SET PROBLEM A ->
Answer these about the JunJu passage:
(i) Which dish is JunJu's namesake city believed to be the birthplace of?
(ii) What two ingredients come with the bibimbap on the menu?
(iii) How many market audiences does Cole say the incubator gives him?

PASSAGE PROVIDED ->
** Begin **
And then there’s JunJu, which is named after the city in Korea where bibimbap — the Korean mixed rice dish — is believed to have been invented. As Song describes it, the restaurant is an exploration of how the seasonal ethos of California cuisine intersects with the Korean food his parents and grandparents cooked for him when he was growing up. Of course the menu has a bibimbap (with bulgogi and fava beans), and also a braised short rib dish, a spicy pork stew, and a small selection of vegetable banchan. It’s all food that’s uniquely well suited for this moment, Song says: “It’s homey, comforting, it’s rich, it’s flavorful. To top it off, it travels well too.”
Regarding the prospects of the new incubator, Song says, “who knows? At the end of it, maybe it doesn’t work, or at the end of it we open three more restaurants.”
Cole says there may in fact be advantages to just keeping the incubator model in place, at least for a while. “This gives me three different market audiences,” he explains — three different revenue streams, none of them dependent on customers’ willingness to sit down in a restaurant dining room.
** End **
RECORDS ->
** Begin **
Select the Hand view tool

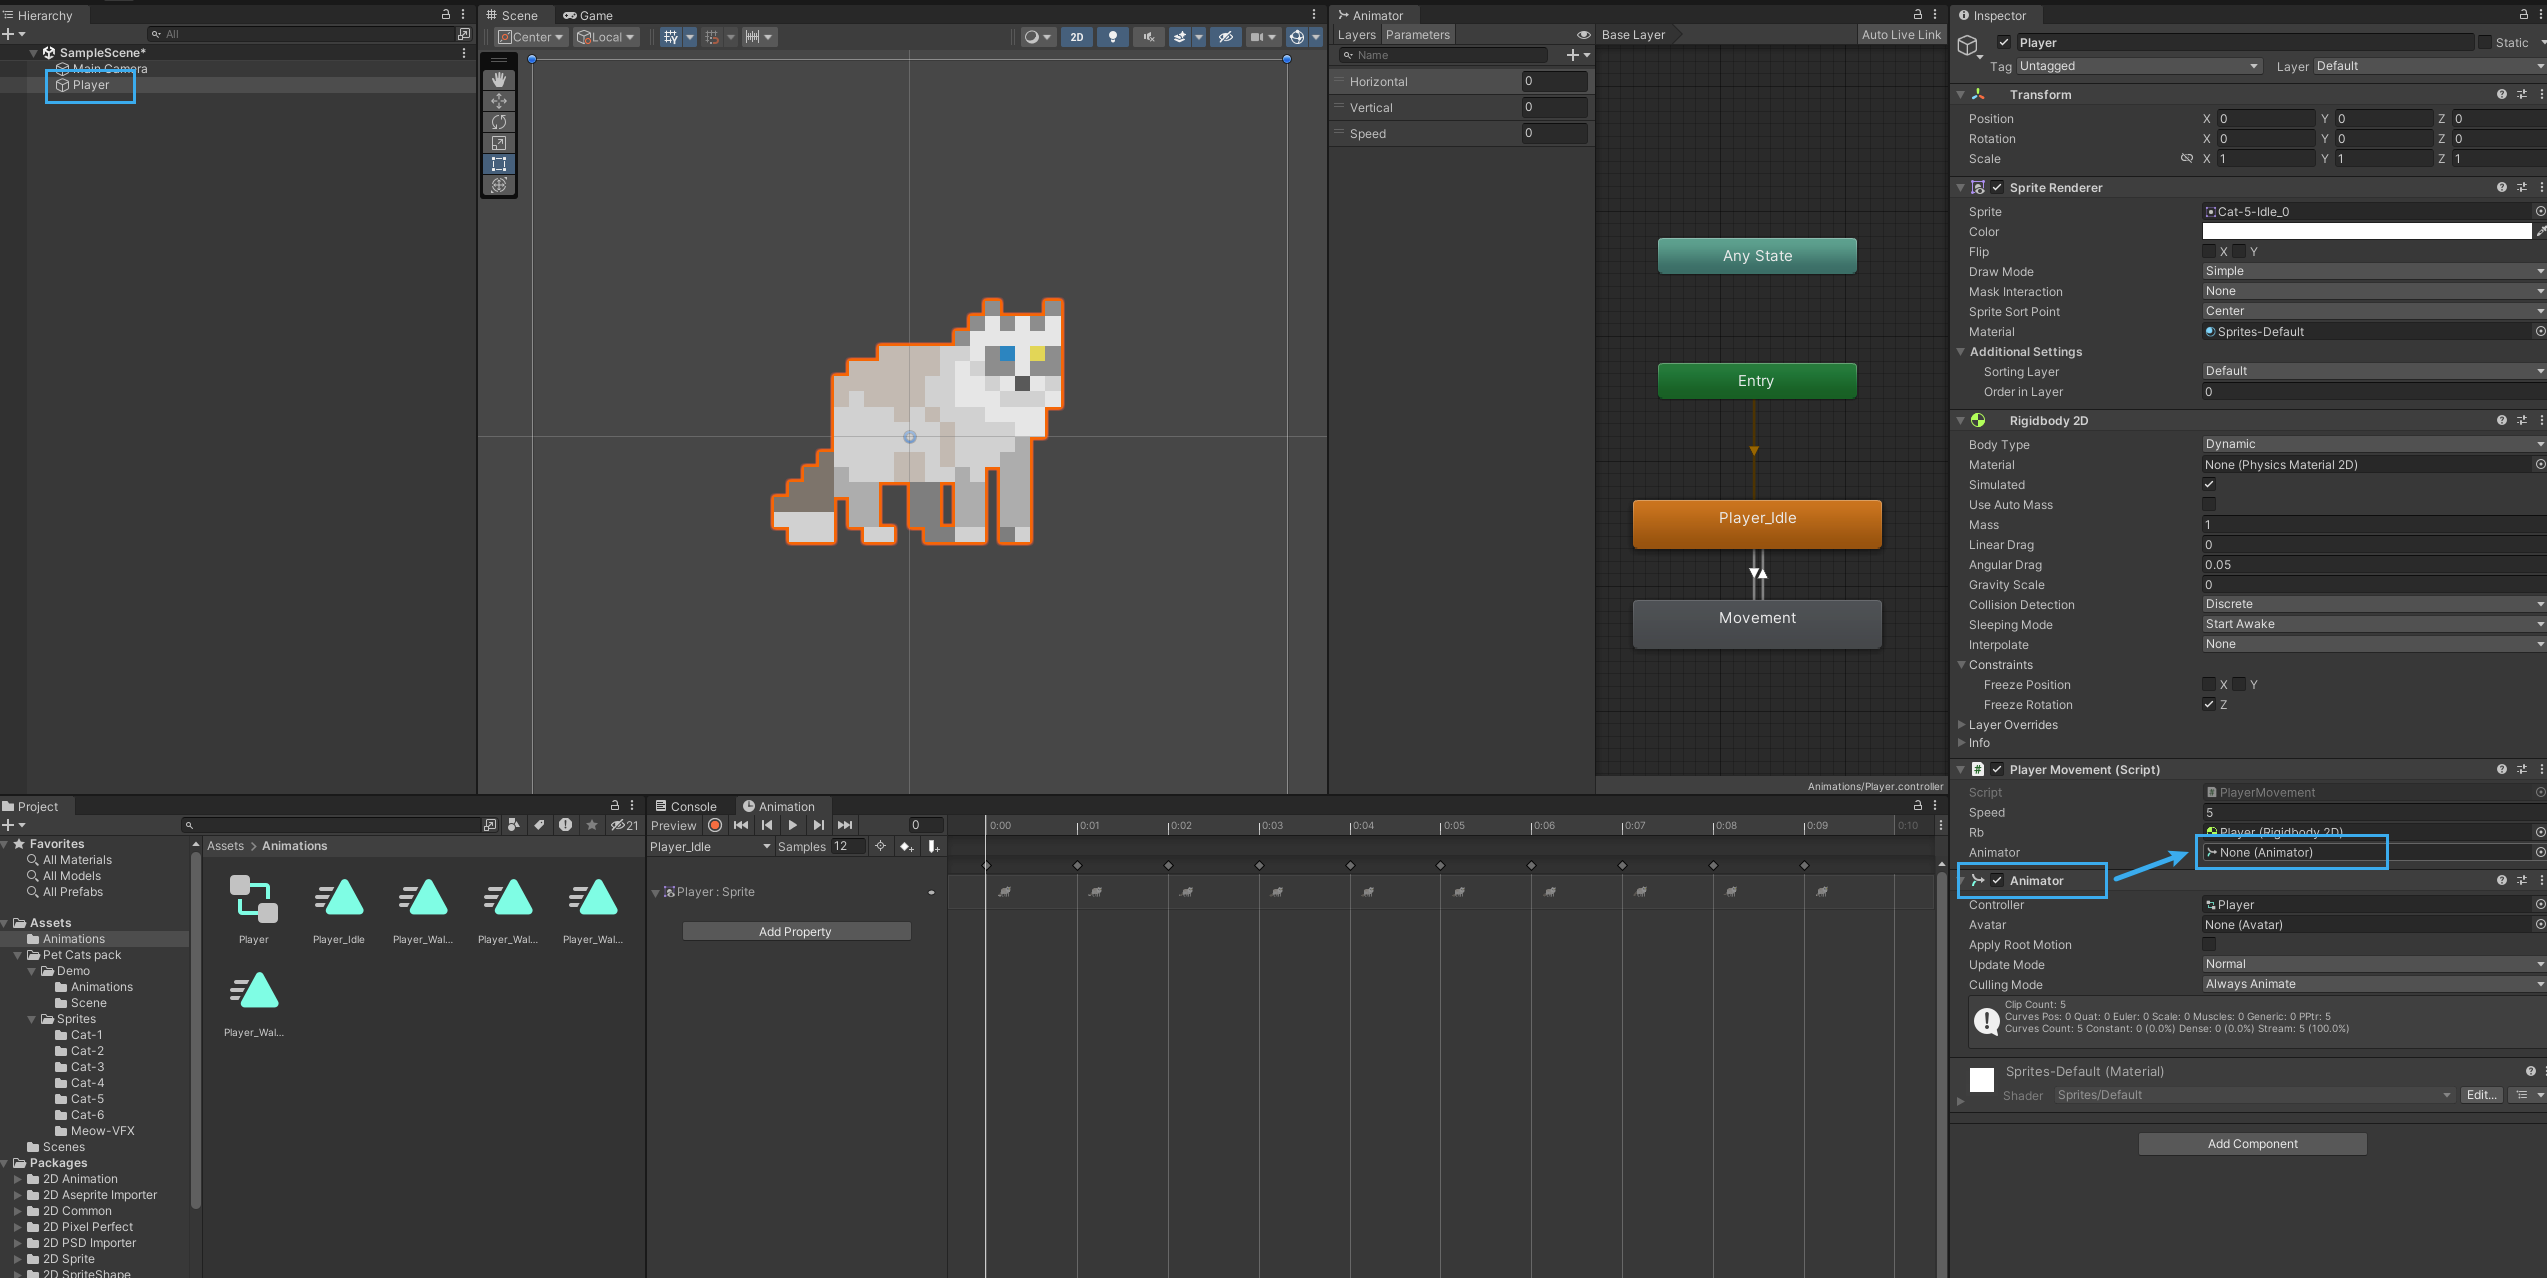pyautogui.click(x=499, y=80)
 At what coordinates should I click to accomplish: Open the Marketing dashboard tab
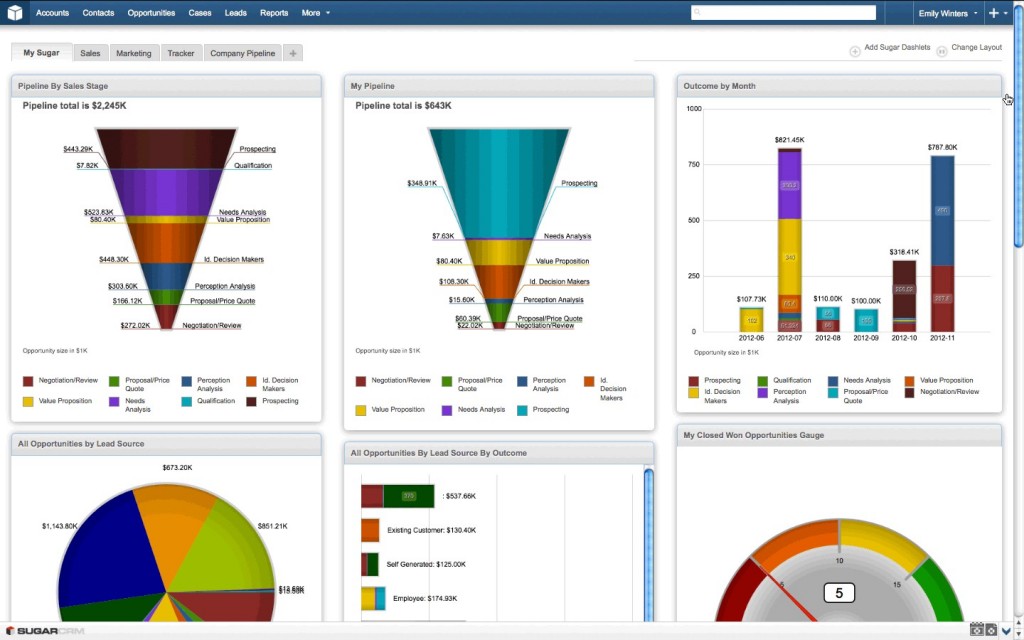pyautogui.click(x=133, y=53)
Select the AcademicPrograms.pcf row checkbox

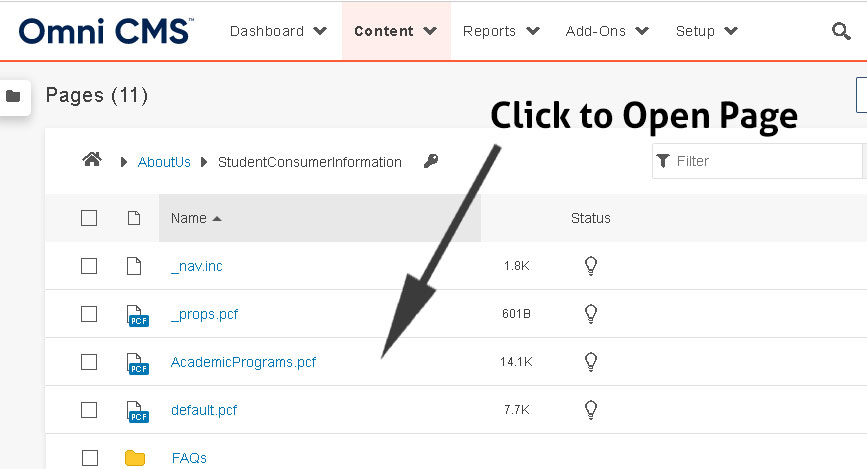coord(89,362)
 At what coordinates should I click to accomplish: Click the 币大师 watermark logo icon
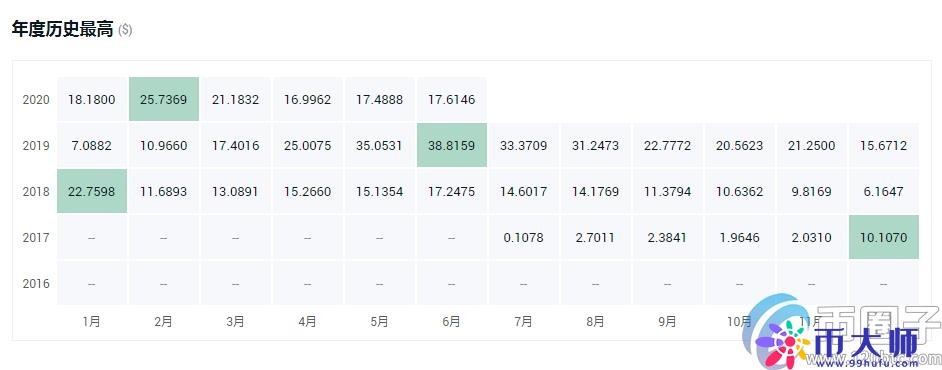pyautogui.click(x=783, y=340)
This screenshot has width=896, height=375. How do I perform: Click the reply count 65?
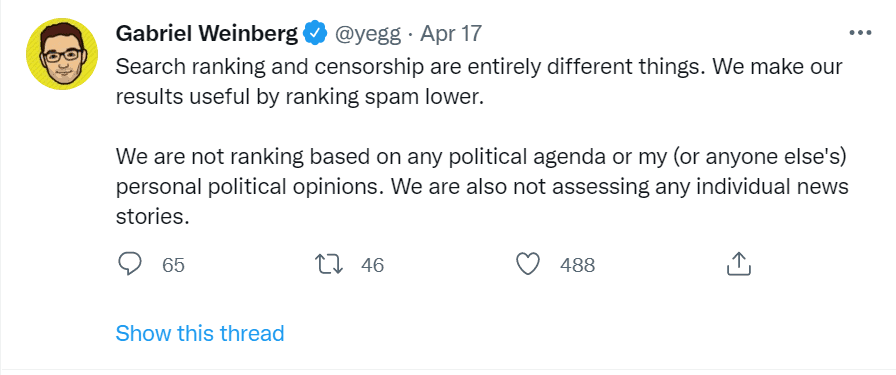click(x=173, y=265)
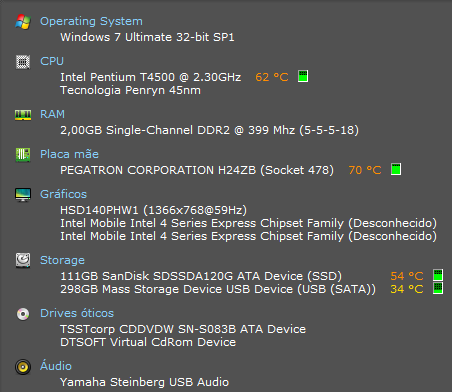Click the RAM memory stick icon
Screen dimensions: 452x392
23,115
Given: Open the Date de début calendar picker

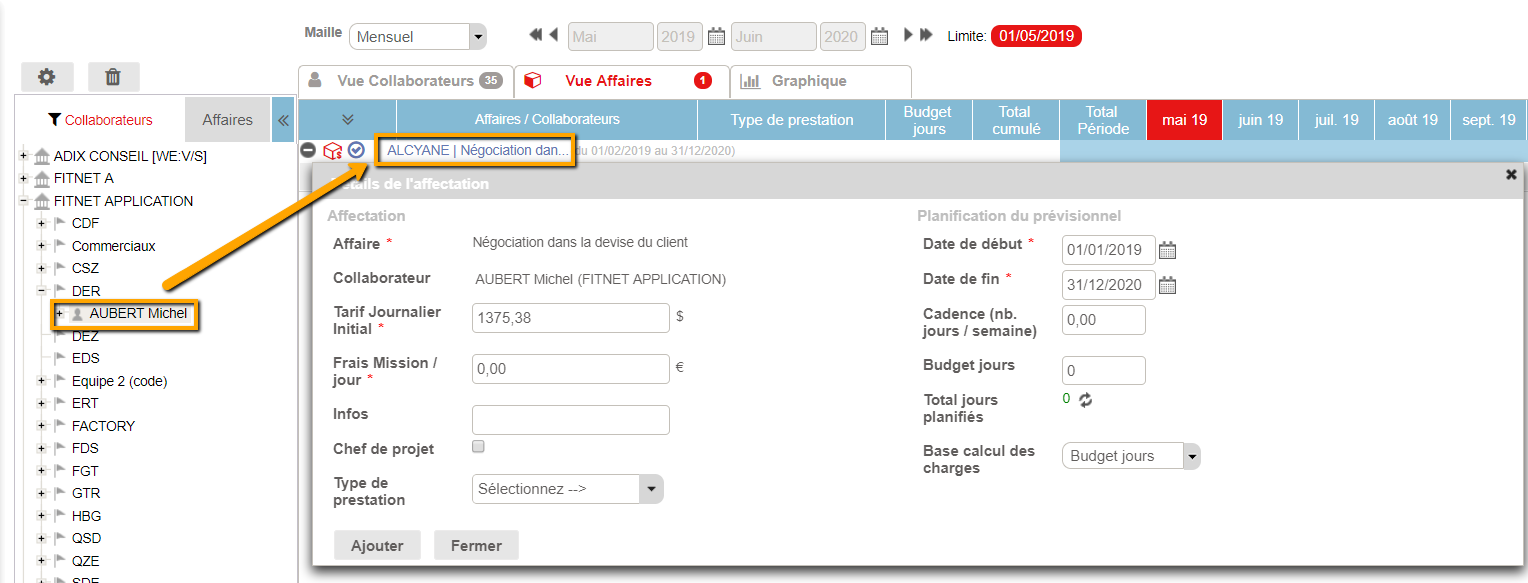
** End **
SET PROBLEM B ->
Give the rows that follow the JunJu passage as a JSON list of strings, one string per line, skipping blank lines and leaving out the pictures.

FULL RESPONSE A ->
(i) Bibimbap, the Korean mixed rice dish.
(ii) Bulgogi and fava beans.
(iii) Three.

FULL RESPONSE B ->
[
  "Select the Hand view tool",
  "pyautogui.click(x=499, y=80)",
  " At what coordinates should I click to accomplish: Open the Marketing dashboard tab",
  "pyautogui.click(x=133, y=53)",
  "Select the AcademicPrograms.pcf row checkbox",
  "coord(89,362)",
  " At what coordinates should I click to accomplish: Click the 币大师 watermark logo icon",
  "pyautogui.click(x=783, y=340)",
  "This screenshot has width=896, height=375. How do I perform: Click the reply count 65?",
  "click(x=173, y=265)",
  "Click the RAM memory stick icon",
  "Screen dimensions: 452x392",
  "23,115",
  "Given: Open the Date de début calendar picker"
]